How to identify same sex couples


how do I identify same sex couples (married or not)? Please if possible write the exact STATA or R code so that it is 100% clear.

Thank you & Best regards,


I realized that my question was held a bit too short:

I am talking about the American Community Survey for 2000+.

I used two methods to identify same-sex couples:

  1. I used SPLOC: If the gender of the two individuals connected by SLOC is the same they are cathegorized as homosexual:

The stata code for this is liek this:

use ACS, clear

drop if SPLOC ==0 <- SPLOC=0 means no partner

rename SEX SEX_P

rename SPLOC X

save tobemerged

use ACS, clear

gen X = PERNUM

merge 1:1 year serial X using tobemerged

The result is a dataset in which each individual with a partner has a variable with the

gender of their partner (i.e. SEX_P).

The next step is simply:

gen homosexual =0

replace homosexual =1 if sex == sex_p

  1. The second method is similar.

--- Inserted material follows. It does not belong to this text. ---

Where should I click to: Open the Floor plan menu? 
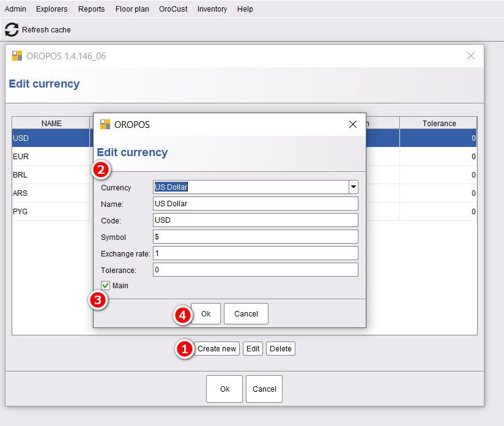[x=132, y=9]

I used the variable RELATED to identify same-sex couples.

It is a bit more complicated but the idea is, that RELATED shows the connection to the head of household (i.e related=101). If a individual within the same household is related to the head of household (=101) as spouse(=201) or non-married partner (=1114) and both share the same gender they are identified as homosexual.

Both methods come to the same result. That is they identify exactly the same people as homosexual. However, the variable SSMC that identifies same sex married couples is not in line with this identification.

I am aware that SSMC is on the house hold level. That is all people living in a house hold of a married homosexual couple get identified as homosexual. To bring SSMC on the individual level I simply recode it (I also drop all cases were alocation is a bit shaky (i.e SSMC =1):

drop if SSMC ==1

recode SSMC (2=1)

repalce SSMC ==0 if married > 2

If I now make a corss table between the dummy for beeing a homosexual couple and beeing a same sex married couple I get the result that there are 27,264 individuals who are in a homosexual marrige but are not identified as homosexual with my two methods. Where is my mistake?

Thank you in advance and best regards,


I think the issue here lies in that you are attempting to match frequencies based on two variables that are not formulated using the same methodology/are not available for the same samples. See my notes here on the differences between the two.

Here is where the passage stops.